Bases: RegionSearchBase

Two-phase region search combining bottom-up partitioning with top-down refinement.

This class implements a sophisticated region discovery algorithm that combines two complementary strategies to create well-formed, hierarchical regions from an ONNX computation graph.

__init__(graph, maximum_sequence_region_size=10, minimum_topdown_search_size=10)

Initialize CombinedRegionSearch for a given ONNX graph.

Parameters:
  • graph (Graph)

  • maximum_sequence_region_size (int)

  • minimum_topdown_search_size (int)

search_regions()

Execute two-phase region search to partition the graph into hierarchical regions.

  1. Bottom-up partitioning

  2. Top-down refinement

Parameters:

None

Returns:

List of hierarchical regions created from the graph

Return type:

list[Region]

class Config

Bases: object

Configuration parameters for QDQ autotuning.

Controls the autotuning process including performance requirements, quantization parameters, region building, scheme generation, and finetuning behavior.

Attributes are documented below as a list to avoid duplicate index entries with autodoc-generated attribute docs. Key fields:

  • verbose: Enable detailed logging of autotuning progress (default: False).

  • performance_threshold: Minimum speedup ratio to accept a scheme; 1.0 = no improvement required, 1.02 = 2% improvement (default: 1.02).

  • default_q_scale: Default scale for Q/DQ nodes; typical range 0.01-0.1 (default: 0.1).

  • default_q_zero_point: Zero-point for Q/DQ; 0 for int8, 128 for uint8 (default: 0).

  • default_quant_type: Quantization type; “int8” (default) or “fp8”.

  • default_dq_dtype: Dtype for DequantizeLinear output; “float32” (default) or “float16”.

  • maximum_sequence_region_size: Max nodes in a sequence region (default: 10).

  • minimum_topdown_search_size: Min nodes to trigger top-down search (default: 10).

  • top_percent_to_mutate: Top fraction of schemes used as mutation seeds (default: 0.1).

  • minimum_schemes_to_mutate: Min schemes to keep as mutation seeds (default: 10).

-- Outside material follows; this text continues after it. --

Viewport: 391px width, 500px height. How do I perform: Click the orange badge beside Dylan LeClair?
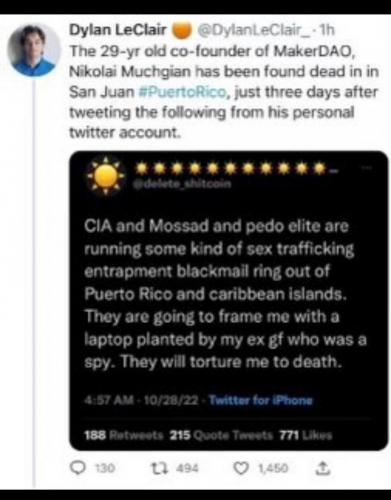(x=182, y=31)
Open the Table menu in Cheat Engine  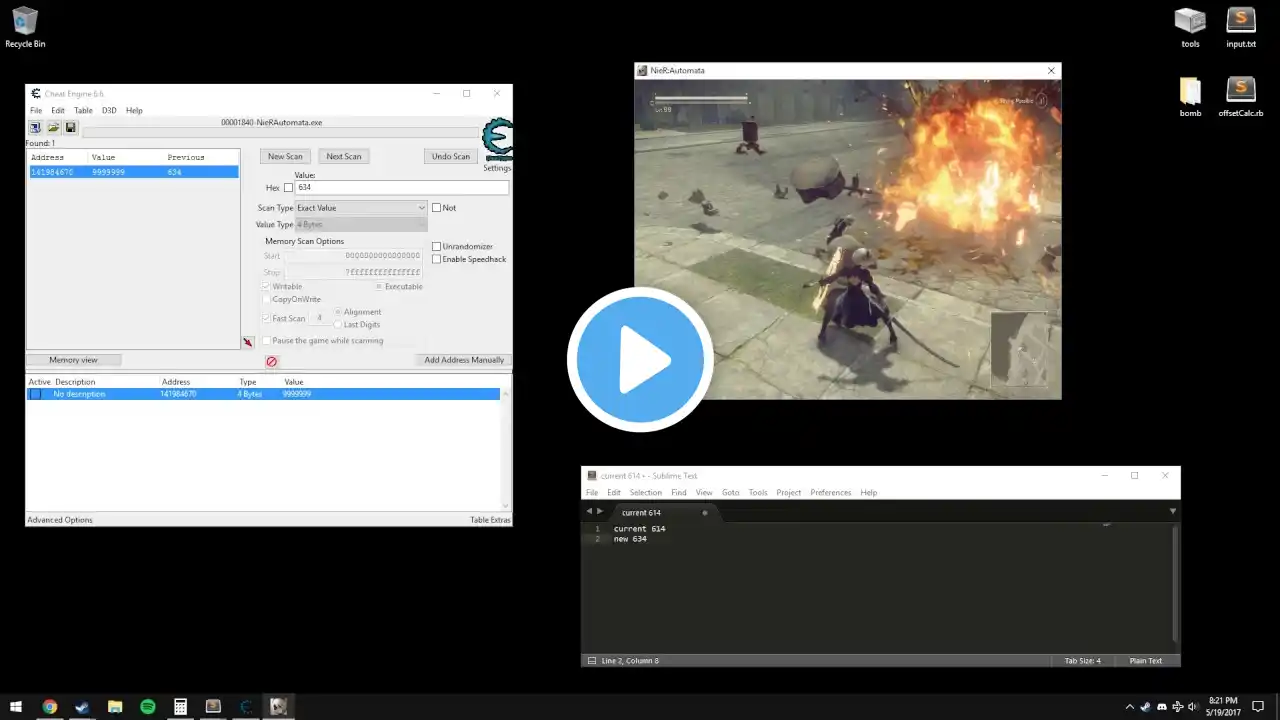83,110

  • maximum_mutations: Max mutations per scheme during generation (default: 3).

  • maximum_generation_attempts: Max attempts to generate a unique scheme (default: 100).

  • pattern_cache_minimum_distance: Min edit distance between cached schemes (default: 4).

  • pattern_cache_max_entries_per_pattern: Max schemes per pattern in cache (default: 32).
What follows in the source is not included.